== TASK OBJECTIVE ==
The records are set out below this line. Return exactly the lines from the one containing "Instruction: Sign in" through the last, and exclude the pictures.

----- DATA TO EXAMINE -----

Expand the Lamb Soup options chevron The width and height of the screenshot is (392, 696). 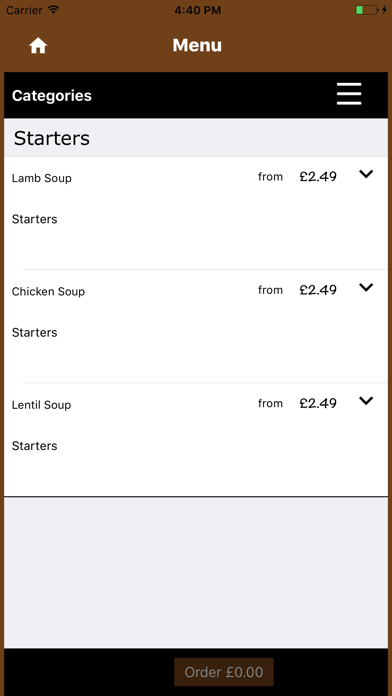tap(366, 174)
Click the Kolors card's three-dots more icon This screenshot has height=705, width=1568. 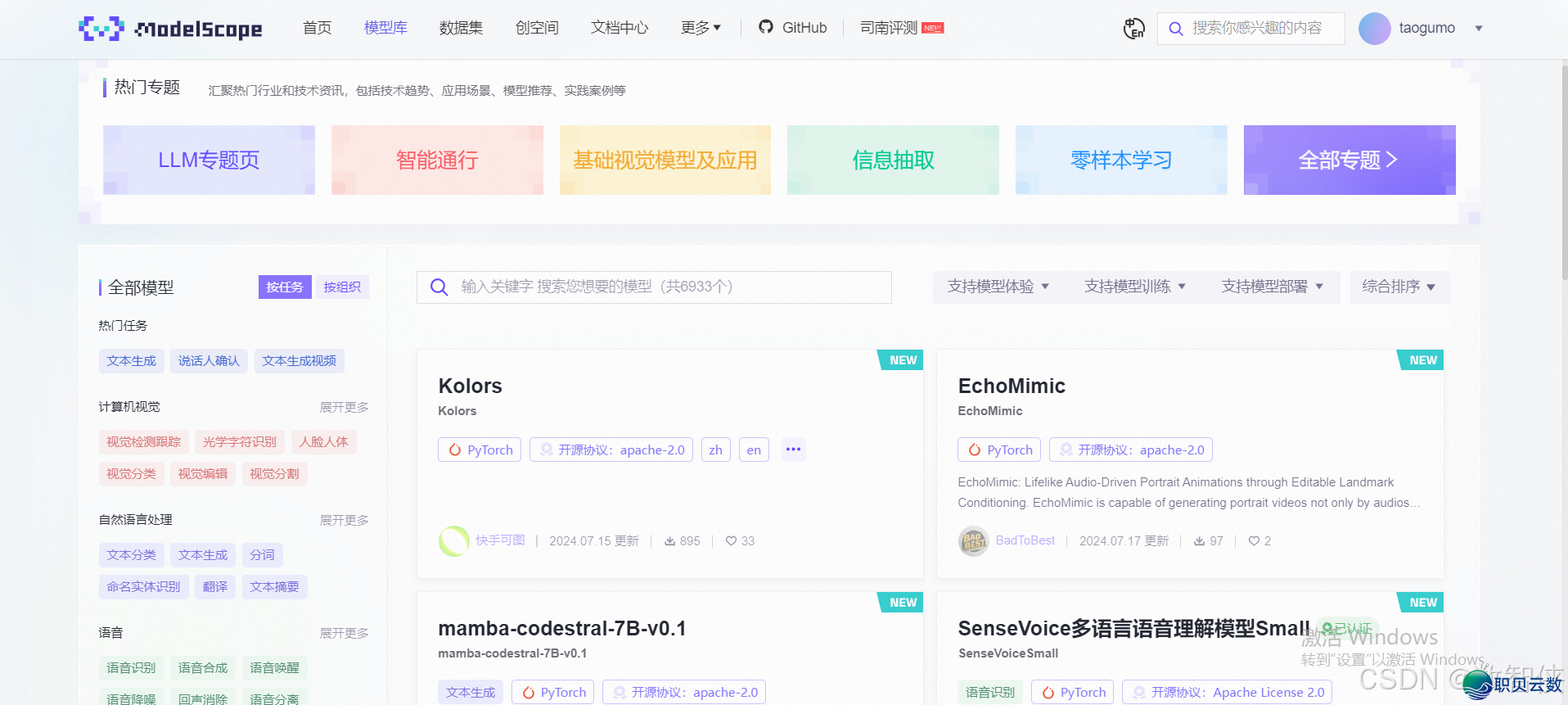[x=793, y=450]
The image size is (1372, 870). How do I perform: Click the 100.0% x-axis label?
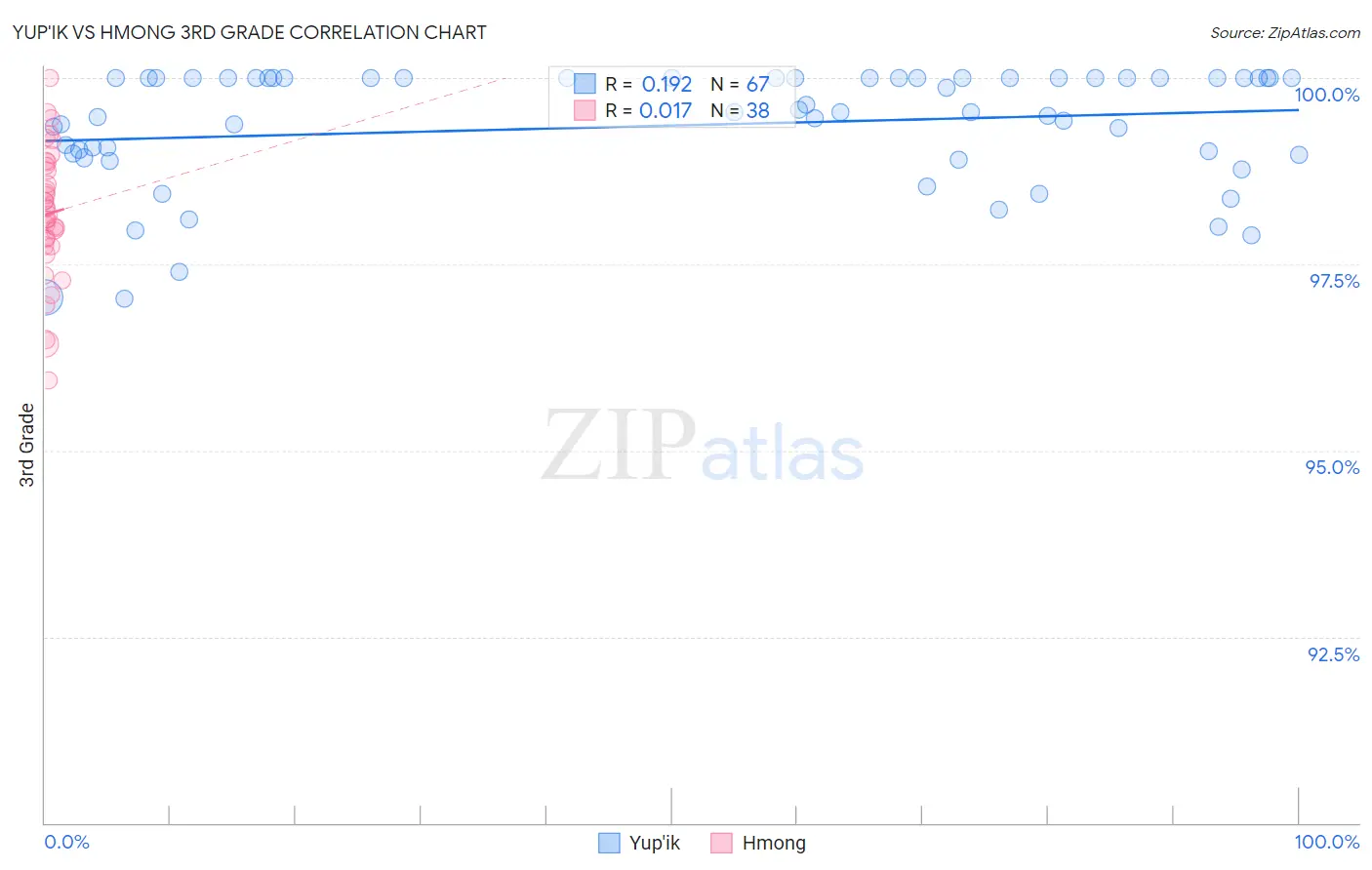coord(1326,842)
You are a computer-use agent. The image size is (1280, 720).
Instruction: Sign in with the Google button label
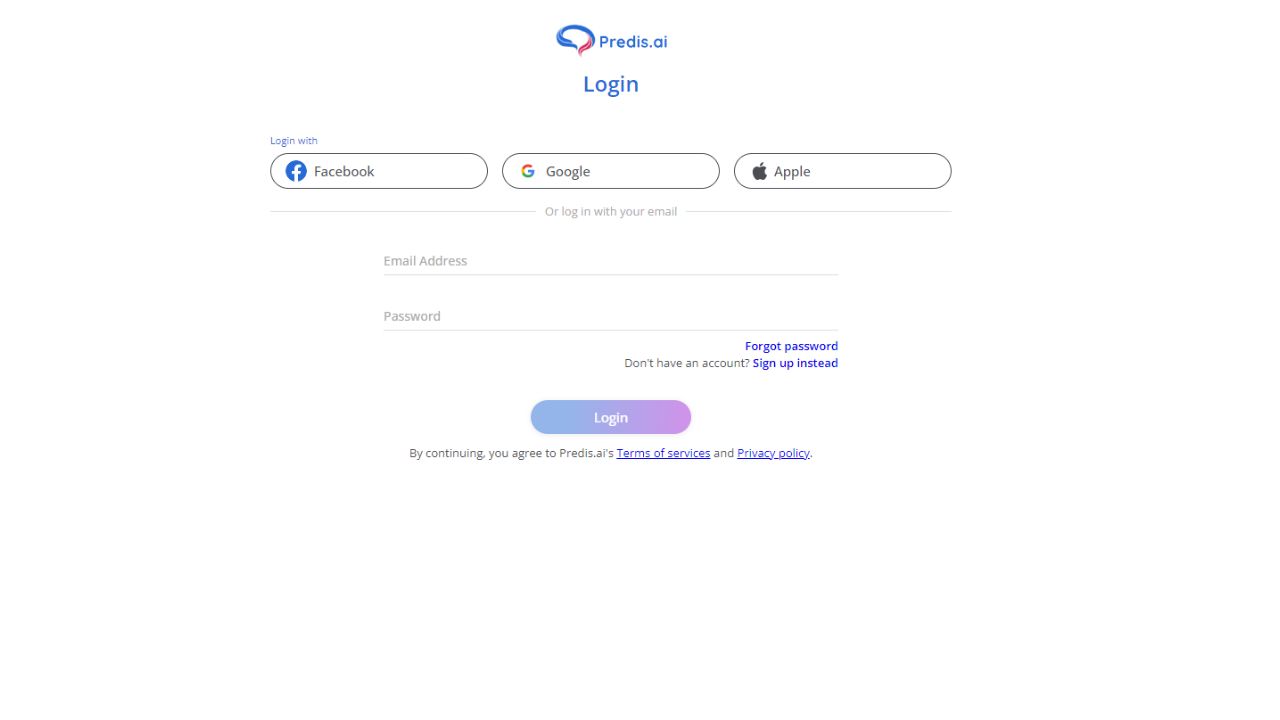click(568, 171)
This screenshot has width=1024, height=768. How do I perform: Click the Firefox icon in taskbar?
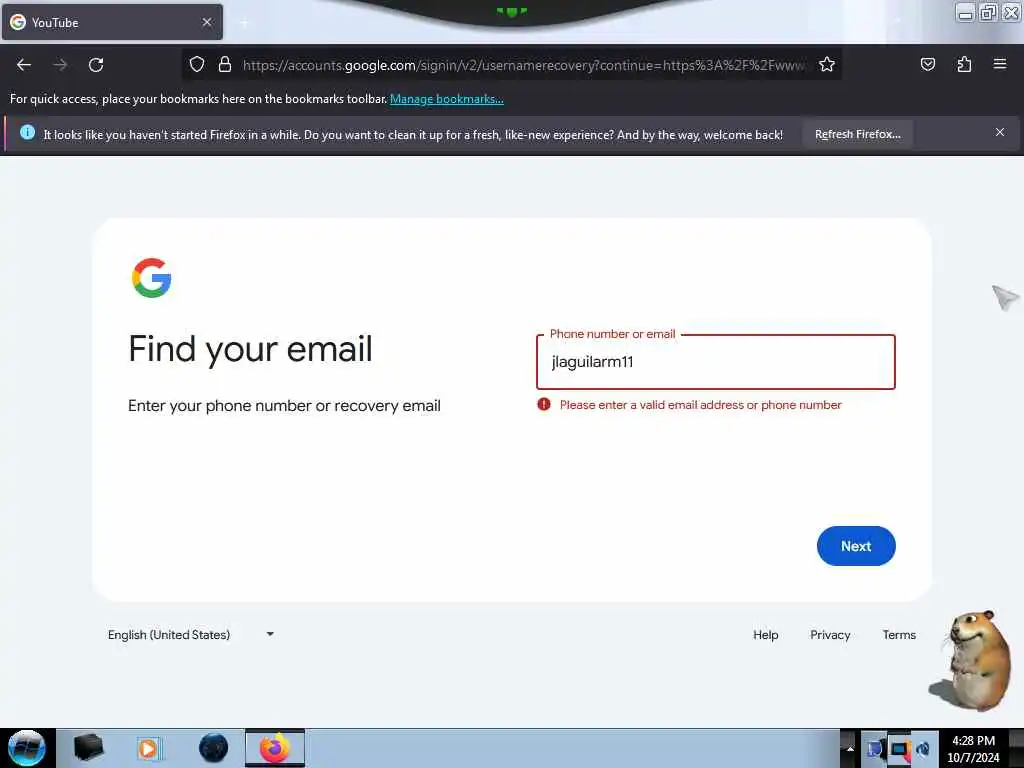[x=275, y=748]
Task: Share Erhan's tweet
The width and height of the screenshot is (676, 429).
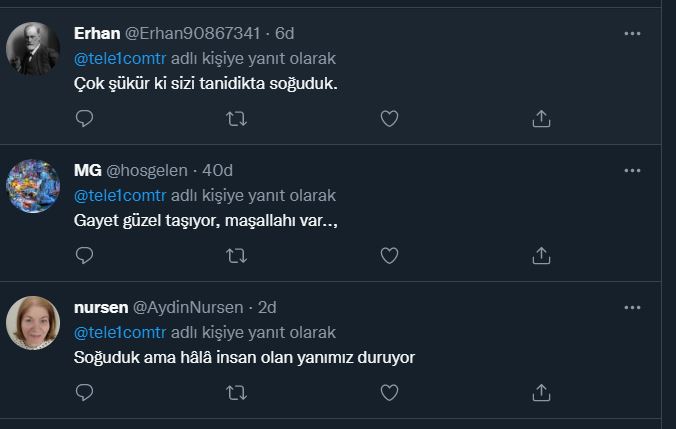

-----

== WRITTEN ANSWER ==
Instruction: Sign in with the Google button label
click(568, 171)
This screenshot has width=1024, height=768. How do I perform: Click the Firefox icon in taskbar?
[x=275, y=748]
Task: Share Erhan's tweet
The width and height of the screenshot is (676, 429).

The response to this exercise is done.